YOUR GOAL = In the entries below, find the line with "View all 7 → (77, 1489)" and the line with "[checkbox] (25, 597)". Return those two lines and all lines between them, exactly.

DATA TO PROCESS =
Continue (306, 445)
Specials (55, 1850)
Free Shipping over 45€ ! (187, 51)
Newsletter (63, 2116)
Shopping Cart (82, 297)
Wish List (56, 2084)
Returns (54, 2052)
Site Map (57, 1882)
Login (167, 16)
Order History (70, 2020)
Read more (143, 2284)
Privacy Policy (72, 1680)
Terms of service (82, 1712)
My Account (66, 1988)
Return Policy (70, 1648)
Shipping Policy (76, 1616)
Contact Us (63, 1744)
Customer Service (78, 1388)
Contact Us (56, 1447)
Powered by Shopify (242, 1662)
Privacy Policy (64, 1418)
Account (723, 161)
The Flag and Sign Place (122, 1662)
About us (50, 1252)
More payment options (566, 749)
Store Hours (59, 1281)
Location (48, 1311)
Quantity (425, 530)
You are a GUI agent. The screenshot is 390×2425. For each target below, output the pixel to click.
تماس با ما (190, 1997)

---

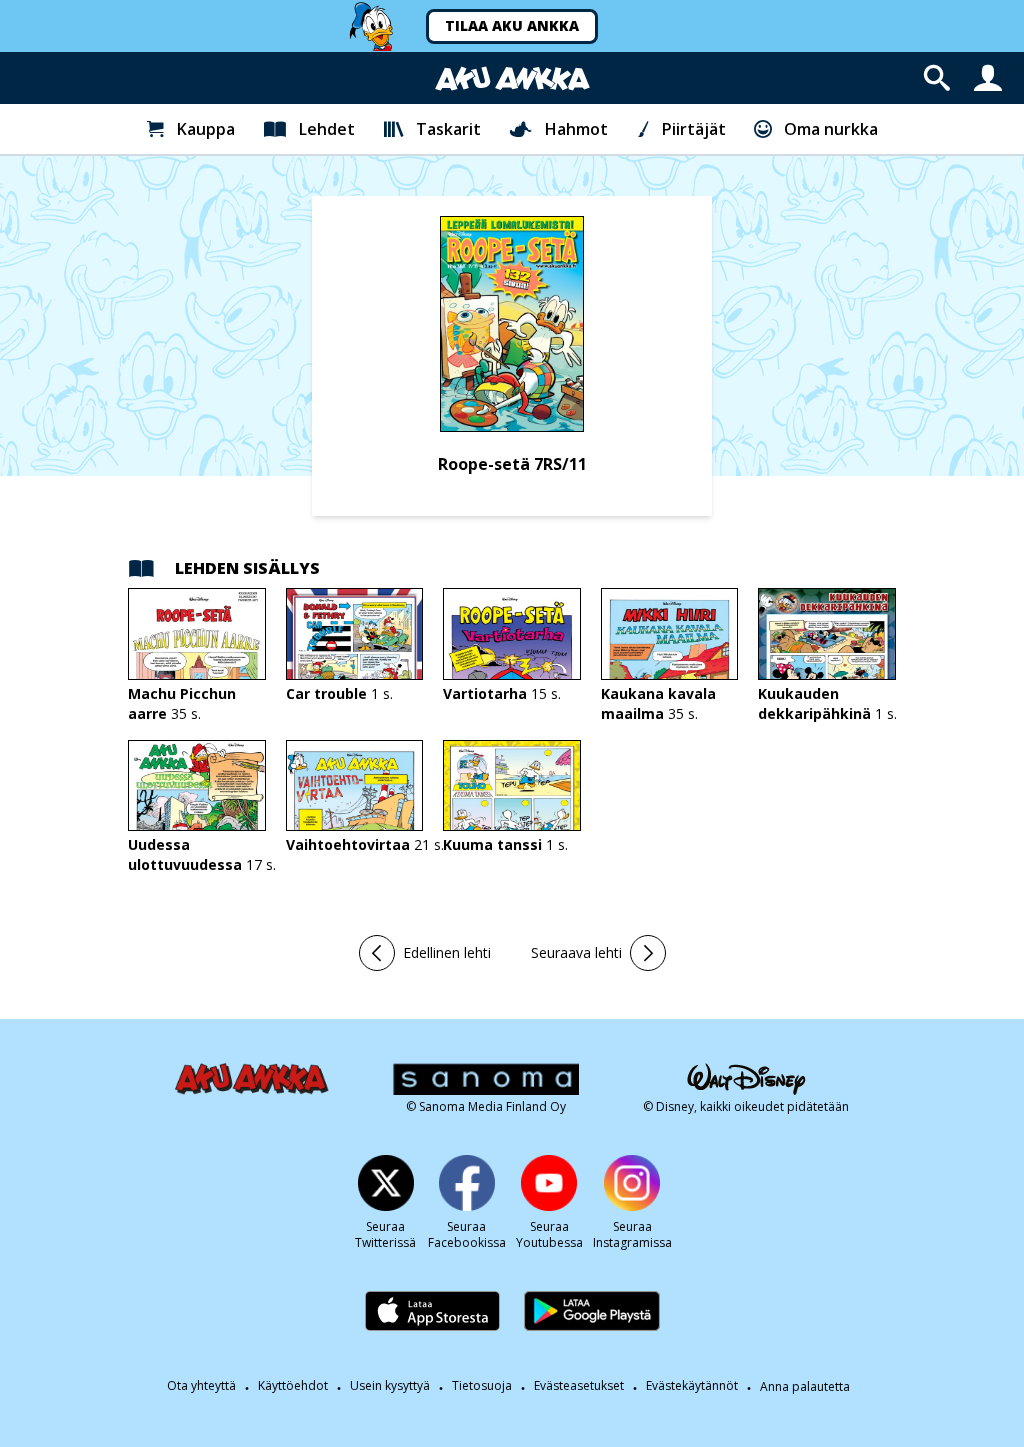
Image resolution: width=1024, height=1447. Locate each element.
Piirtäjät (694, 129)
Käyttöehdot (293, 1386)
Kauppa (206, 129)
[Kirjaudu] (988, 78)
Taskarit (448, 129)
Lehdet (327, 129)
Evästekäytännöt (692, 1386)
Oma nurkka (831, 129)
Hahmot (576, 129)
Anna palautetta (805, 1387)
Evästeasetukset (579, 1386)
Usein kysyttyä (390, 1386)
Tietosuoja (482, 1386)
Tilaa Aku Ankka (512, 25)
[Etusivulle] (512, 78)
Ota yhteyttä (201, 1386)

--

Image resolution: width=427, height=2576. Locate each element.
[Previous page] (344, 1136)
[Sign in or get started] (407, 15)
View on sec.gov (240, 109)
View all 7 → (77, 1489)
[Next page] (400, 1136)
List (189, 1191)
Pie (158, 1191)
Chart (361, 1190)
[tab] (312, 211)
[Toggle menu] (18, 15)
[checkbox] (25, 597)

TASK RESPONSE =
View all 7 → (77, 1489)
[Next page] (400, 1136)
List (189, 1191)
Pie (158, 1191)
Chart (361, 1190)
[tab] (312, 211)
[Toggle menu] (18, 15)
[checkbox] (25, 597)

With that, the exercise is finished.